Without question, the USA deserves to bask in the success and implications of Obama’s grassroots, bottom-up campaigning – Obama and Blue State Digital have embraced the network potential of Web 2.0 with achingly fasionable messages of inclusivity, accessibility and hope (read the Change We Need: What Britain Can Learn from Obama’s Victory by the Fabians). The Huffington Post, meanwhile, is a trailblazer for modern investigative journalism and the direction of new social media.

But the UK isn’t learning and much of the current political blogging is a red herring. It’s obscene and bewildering that the most notable aspects of the UK’s current political blogosphere/online campaigning are to community cohesion and grassroots campaigning, what the early auditions of the X Factor are to virtuosity in the UK’s music industry: puerile, calamitous and self-glorifying exhibitions of desperation and immaturity. Scoffing, pinstriped city boys to the UK’s economic green shoots of recovery. Jim Davidson to cultural diversity.

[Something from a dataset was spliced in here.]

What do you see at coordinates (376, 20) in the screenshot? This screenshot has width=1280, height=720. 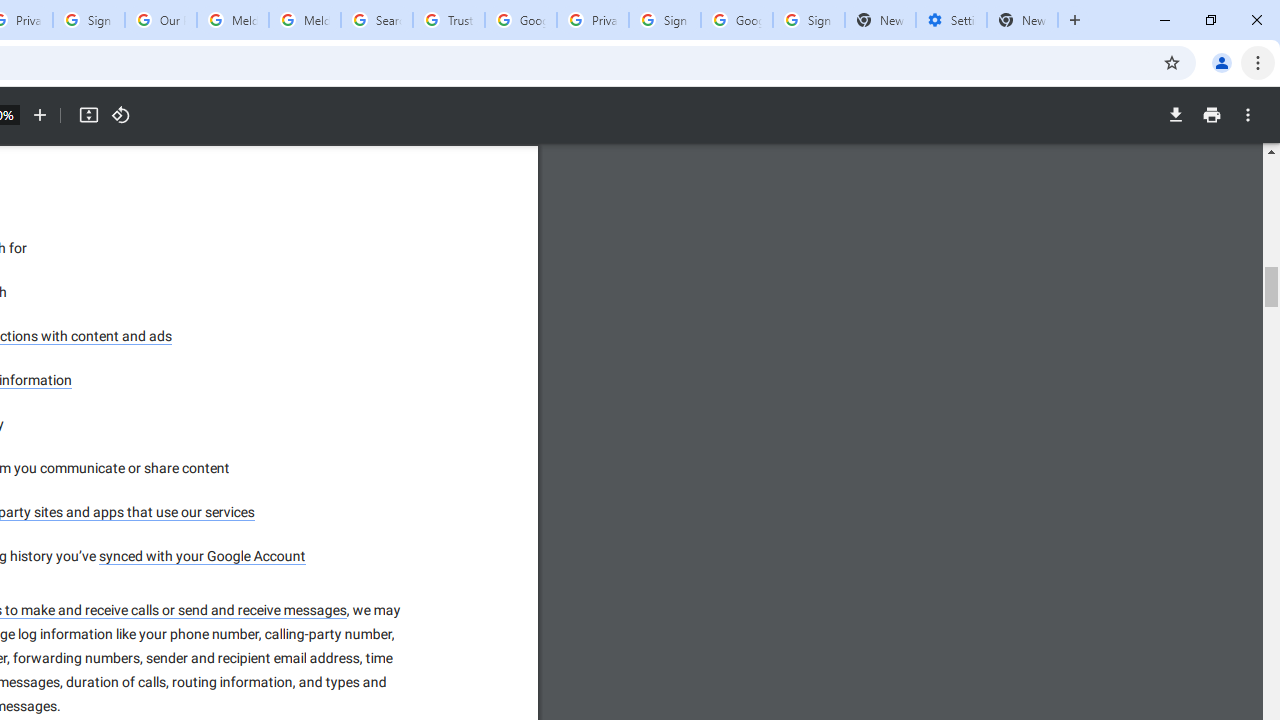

Richard Barnbook AM to London’s status as the coolest city on the planet. At best, these web spaces are gossipy, illegitimate political off-shoots of the Daily Mirror’s 3AM – at worst, they’re unregulated online bullying, slowly worming their way into mainstream consciousness. There is a danger that a new generation of potential British political activists who are engaged with the power of Web 2.0, will be carelessly batted away. Alistair Campbell gets it… the UK can and will do much better.

I’d like you to know this: I am the founder of the Stand Up Tall Project – a new, progressive, youth-driven, voluntary political initiative, which seeks out discussion, understanding and action on crime, its underlying causes and its coverage. The project will aim to: bridge the gulfs between Westminster, the media, local communities and everyday life in the UK – these divides are increasingly significant; engage those people disenfranchised with the UK’s action on crime and youth; generate open and accessible discussion; create union and consensus amongst disjointed groups; push forward new voices and, in the end, reach uncharted waters on issues around crime, youth and politics.

More generally, this project will look to shake off the unpleasant undertones and connotations of being a British online political entity. Partly, we will look to do this with a range of great contributors including a number of Ministers, high-profile MPs, NGOs and musicians (Ashley Walters aka Asher D of So Solid Crew, for example). But this project will also be driven by accessible discussions and honest reflection on what it means to be British today – Guido Fawkes et al have no relevance or significance to everyday life in the UK and what’s going on in British communities in 2009. This reflects the change we need.

The UK’s political left needs to launch a relentless rebuttal operation within the blogosphere against the opportunism of many of the most high-profile blogs. The UK’s grassroots need to be tapped into, the strength of British communities needs to be harnessed and those people concerned with equality, justice and inclusivity need to unite now more than ever to shape the narrative. If there are cycles of change in politics, there is space now for a new era in online British campaigning.